Mark Wielaard July 8, 2021, 2:43 p.m. UTC | #1
Hi Alice,

On Tue, 2021-07-06 at 16:15 -0400, Alice Zhang via Elfutils-devel
wrote:
> Also introduced DEBUGINFOD_RETRY_LIMIT_ENV_VAR and default
> DEBUGINFOD_RETRY_LIMIT(which is 2).
> 
> Correponding test has been added to tests/run-debuginfod-find.sh
> 
> Signed-off-by: Alice Zhang <alizhang@redhat.com>

Nice. But try to split up the first paragraph. e.g.

---
PR27531: retry within default retry_limit will be supported.

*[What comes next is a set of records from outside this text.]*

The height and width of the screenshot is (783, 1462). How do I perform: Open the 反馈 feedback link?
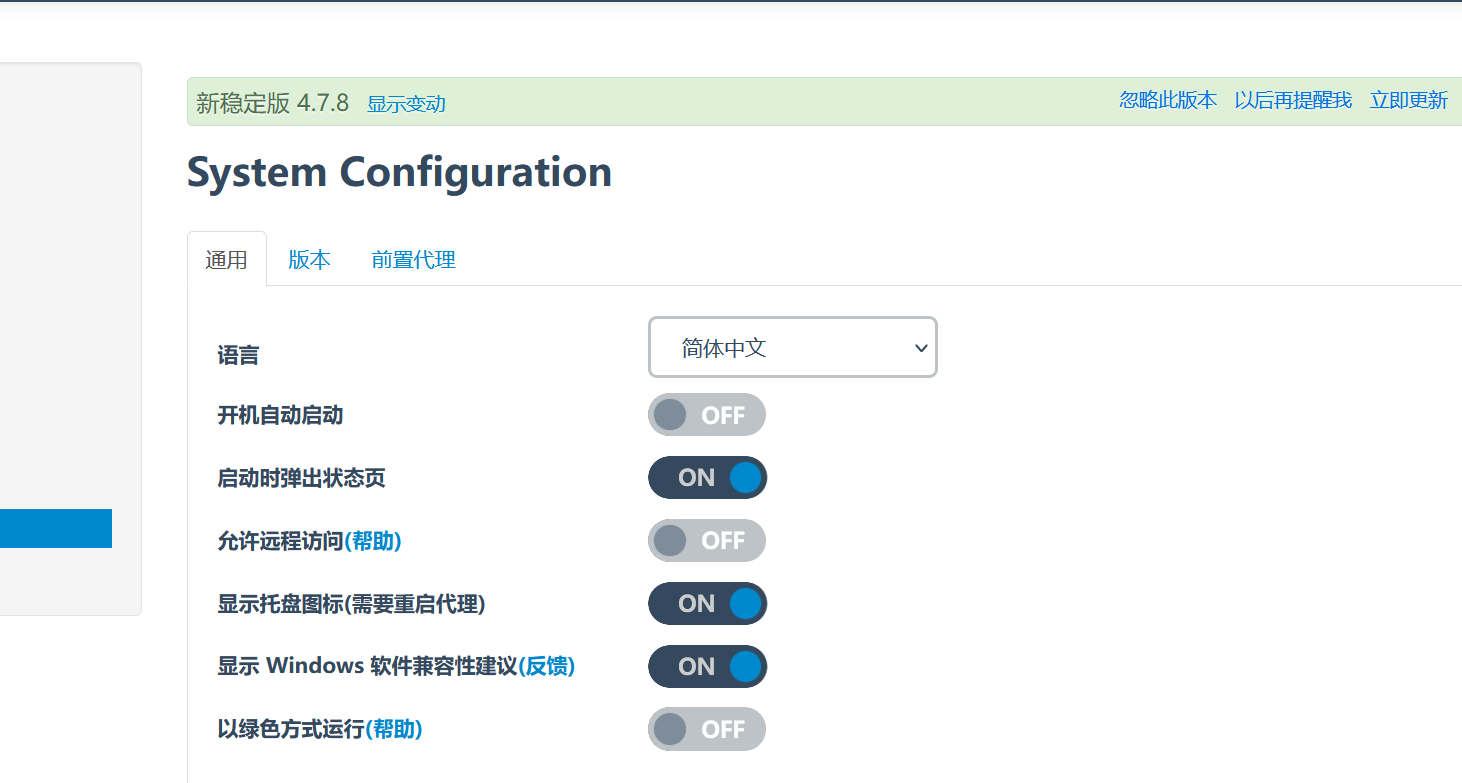pos(547,666)
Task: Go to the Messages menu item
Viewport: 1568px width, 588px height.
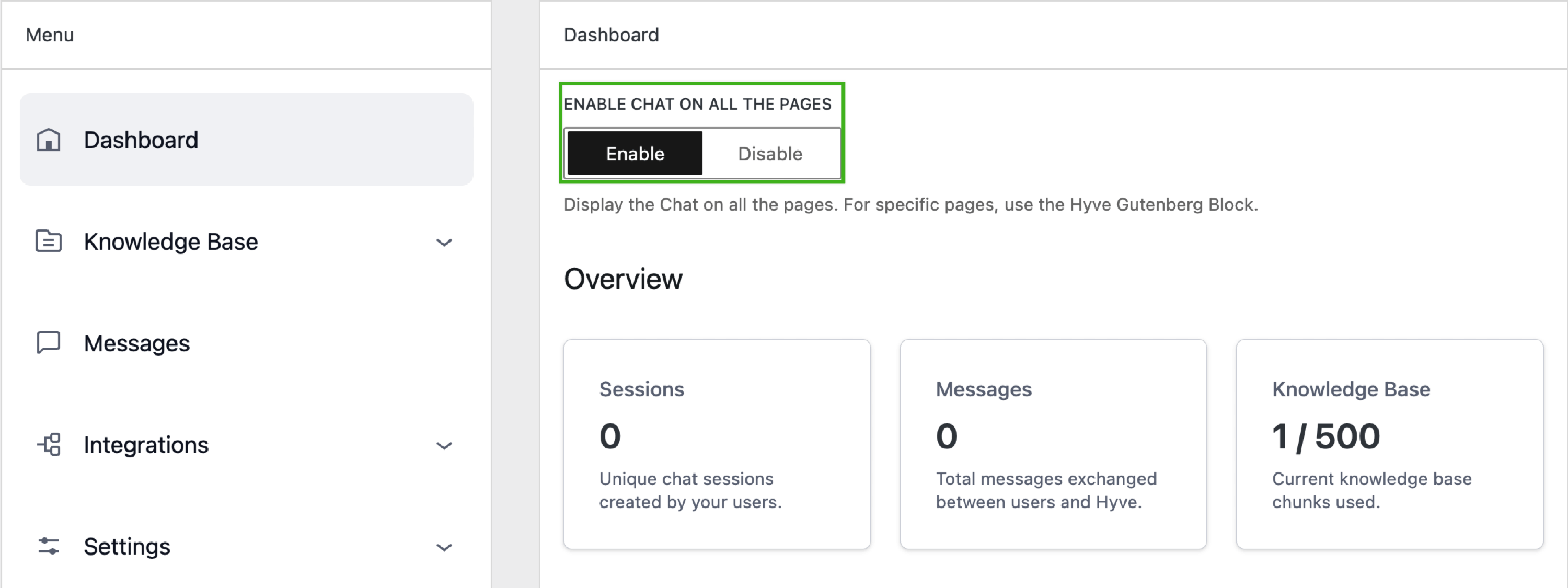Action: click(x=137, y=343)
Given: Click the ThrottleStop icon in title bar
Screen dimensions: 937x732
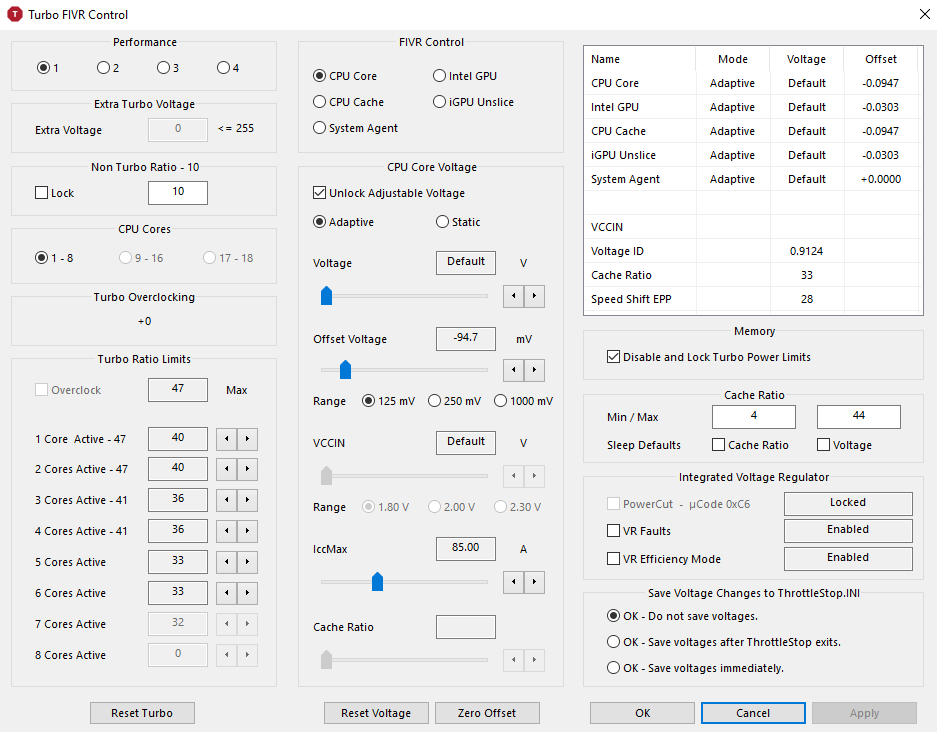Looking at the screenshot, I should [15, 15].
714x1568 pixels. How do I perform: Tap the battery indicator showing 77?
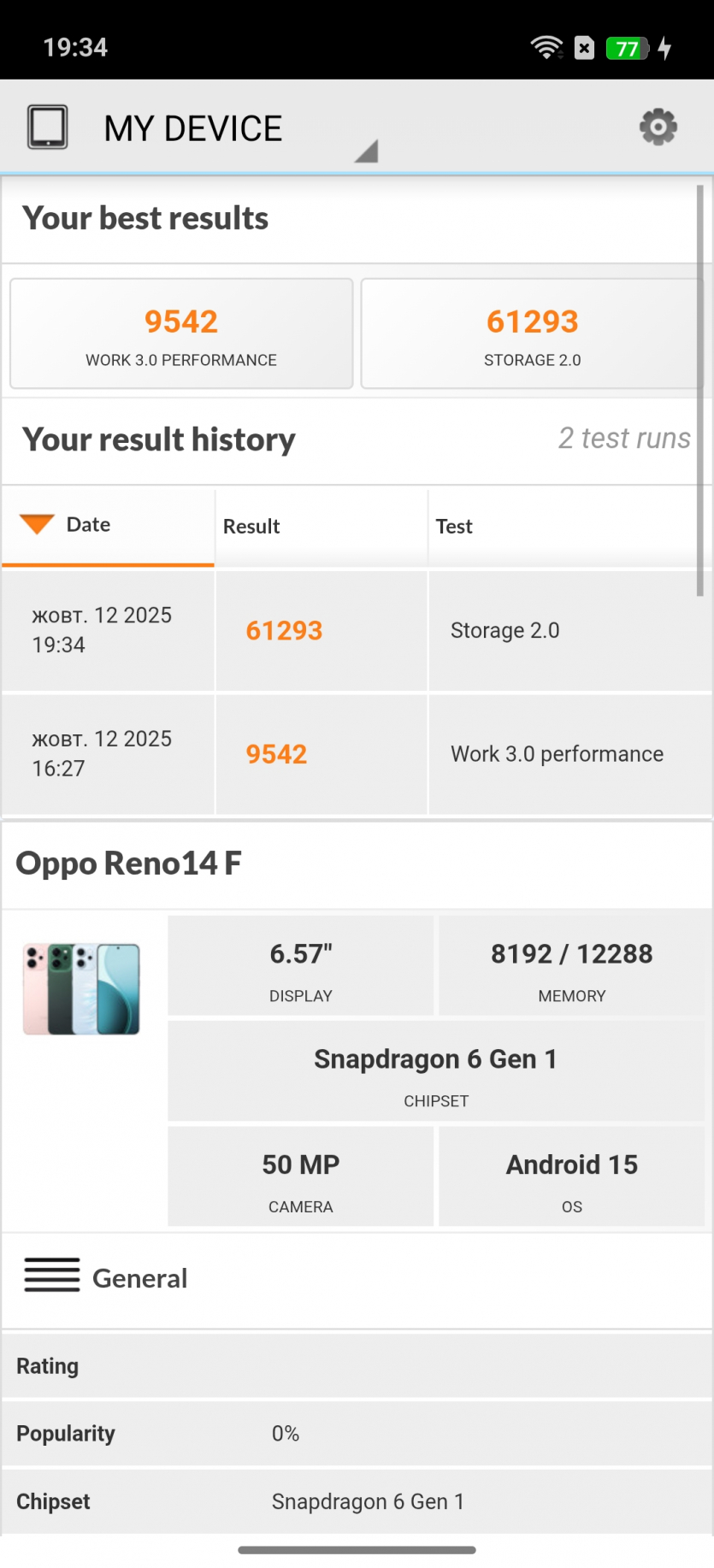(x=627, y=48)
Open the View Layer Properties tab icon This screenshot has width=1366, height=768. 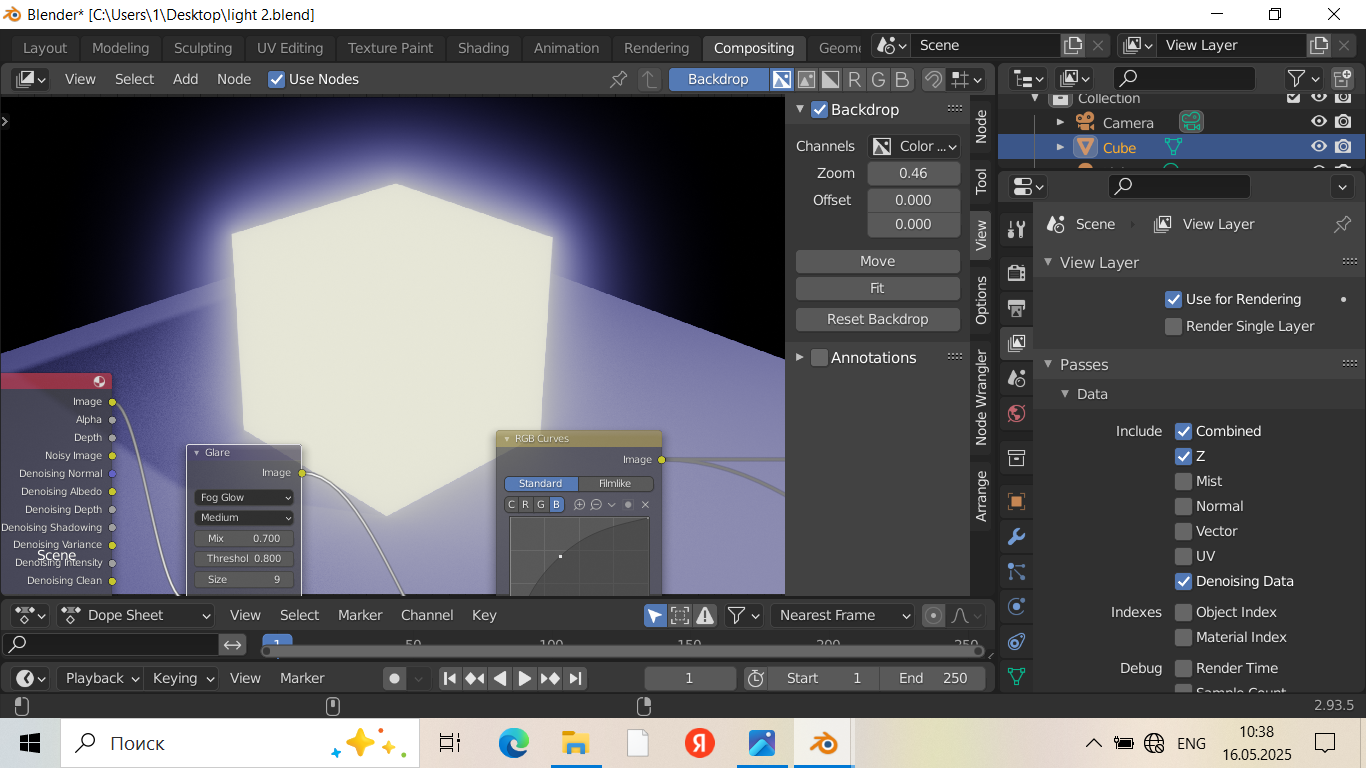[1016, 343]
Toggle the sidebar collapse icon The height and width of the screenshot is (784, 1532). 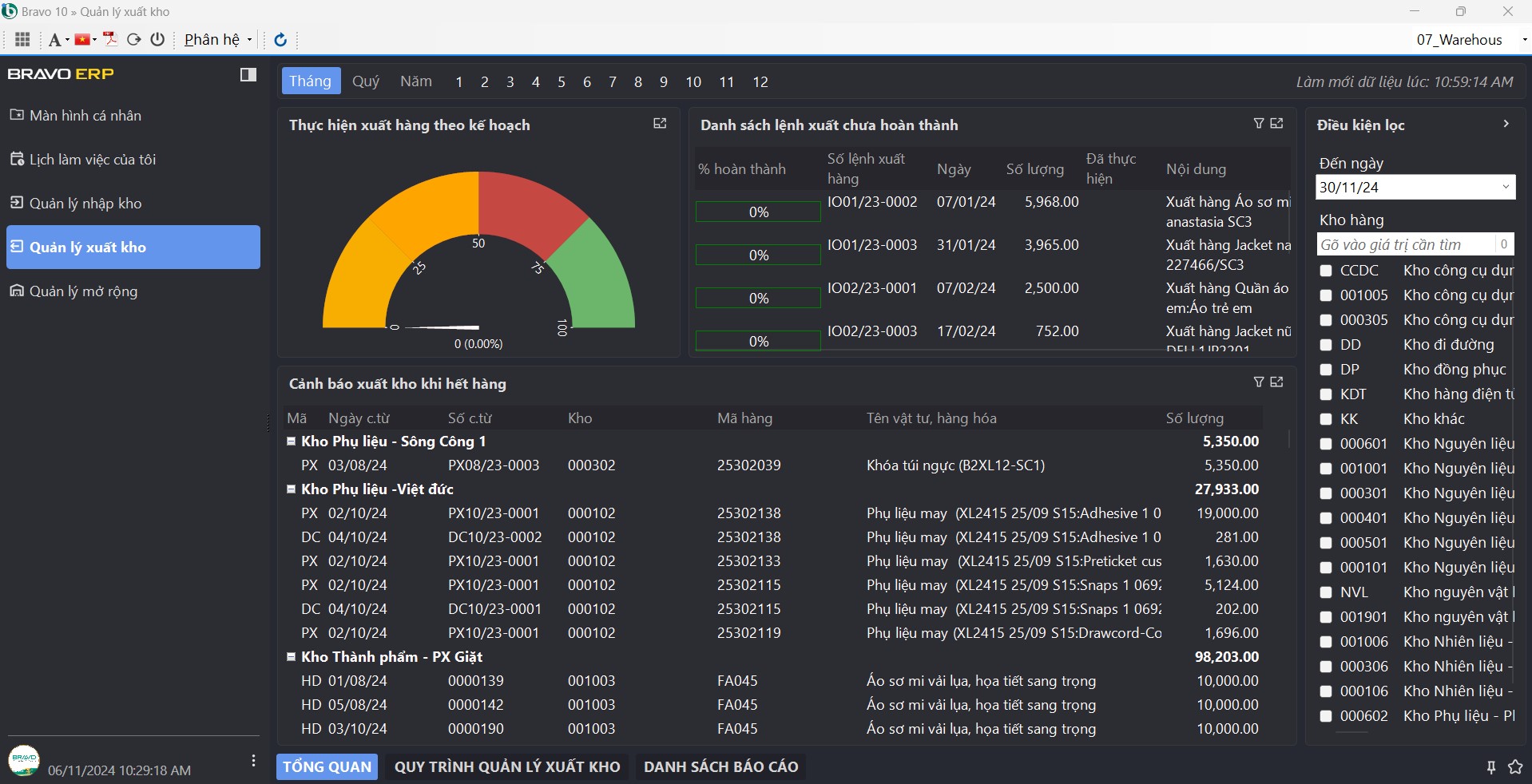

In debuginfod-client.c (debuginfod_query_server), insert a
goto statement for jumping back to the beginning of curl
handles set up if query fails and a non ENOENT error is
returned.

Also introduced DEBUGINFOD_RETRY_LIMIT_ENV_VAR and default
DEBUGINFOD_RETRY_LIMIT (which is 2).

Correponding test has been added to tests/run-debuginfod-find.sh
 
Signed-off-by: Alice Zhang <alizhang@redhat.com>
---

That way the first sentence (note the extra blank line) becomes the
short commit message/subject.


+  /* If the verified_handle is NULL and rc != -ENOENT, the query
> fails with
> +   * an error code other than 404, then do several retry within the retry_limit.
> +   * Clean up all old handles and jump back to the beginning of query_in_parallel,
> +   * reinitialize handles and query again.*/
>    if (verified_handle == NULL)
> -    goto out1;
> +    {
> +      if (rc != -ENOENT && retry_limit-- > 0)
> +        {
> +	  if (vfd >= 0)
> +            dprintf (vfd, "Retry failed query, %d attempt(s) remaining\n", retry_limit);
> +	  /* remove all handles from multi */
> +          for (int i = 0; i < num_urls; i++)
> +            {
> +              curl_multi_remove_handle(curlm, data[i].handle); /* ok to repeat */
> +              curl_easy_cleanup (data[i].handle);
> +            }
> +	    goto query_in_parallel;
> +	}
> +      else
> +	goto out1;
> +    }

You also need to call free (data) before the goto query_in_parallel
since that will also be reallocated. Or you can rearrange the code a
little around query_in_parallel to keep the data around, but only
reinitialize it, but I think it is fine to free and then malloc again.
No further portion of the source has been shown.